You state this so positively... do you have any data to back it up?
I've read that G12+ uses OAT based anti-corrosive chemistry... which is exactly the same as DexCool. Do you have anything literature that describes what it is and states otherwise?


----------



## veedubtek (Feb 1, 2003)

*Re: Question on G12 Coolant (BuddyWh)*


_Quote, originally posted by *BuddyWh* »_You state this so positively... do you have any data to back it up?
I've read that G12+ uses OAT based anti-corrosive chemistry... which is exactly the same as DexCool. Do you have anything literature that describes what it is and states otherwise? 

Unfortunately, I don't. I'd like to think if I was so inclined I could find the info if I so choose, but frankly, I don't care. I work on these things day in and day out. I know what works, I know what doesn't. I may not always know why, but bottom line, I don't get paid to know why. I get paid to fix them, and that I do. I can't tell you why platinums misfire in 2.0L engines either, but they do, and I fix at least one a week putting correct spark plugs in. Maybe I'll start looking some of this stuff up when I retire, because I would like to know...I just don't have the time right now.


----------



## BuddyWh (Nov 11, 2006)

*Re: Question on G12 Coolant (veedubtek)*

More rumors... 
Have you ever seen a system with gelled coolant? if so... do you KNOW what the coolant or coolant "blend" was? No speculation, only confirmed...
If you have a preference... fine... state it as such. We can all live with that.

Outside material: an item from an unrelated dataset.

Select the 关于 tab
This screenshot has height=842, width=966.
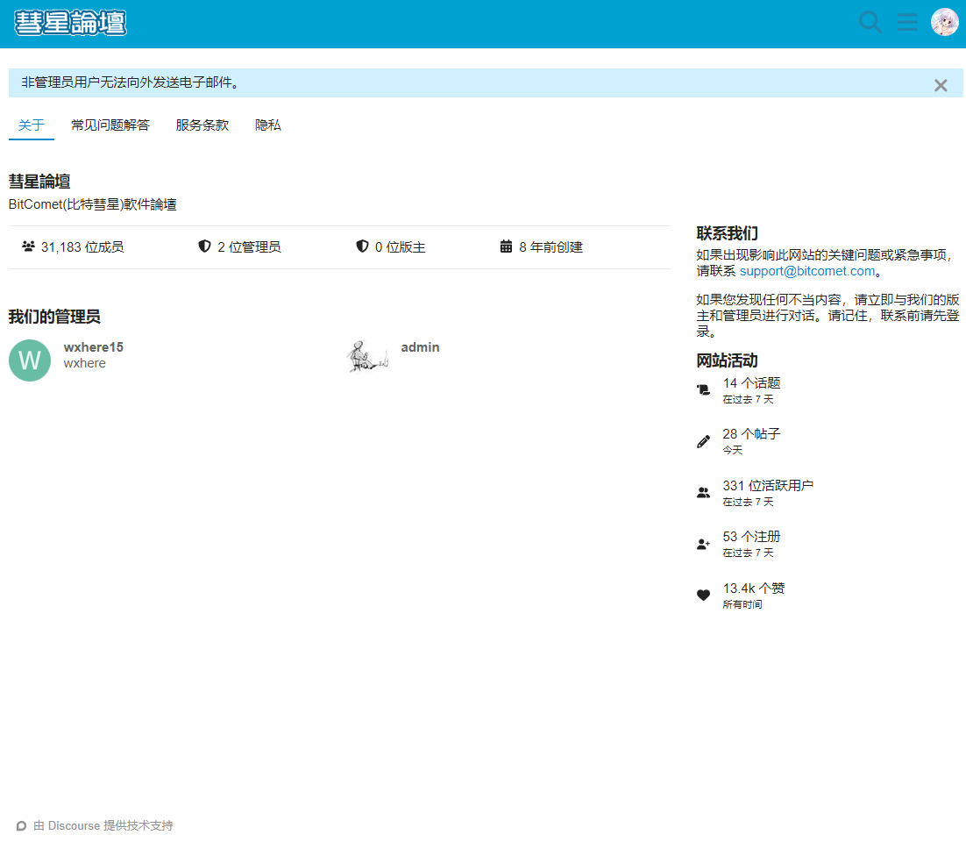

I just want a little proof...


----------



## veedubtek (Feb 1, 2003)

*Re: Question on G12 Coolant (BuddyWh)*


_Quote, originally posted by *BuddyWh* »_More rumors... 
Have you ever seen a system with gelled coolant? if so... do you KNOW what the coolant or coolant "blend" was? No speculation, only confirmed...
If you have a preference... fine... state it as such. We can all live with that. I just want a little proof...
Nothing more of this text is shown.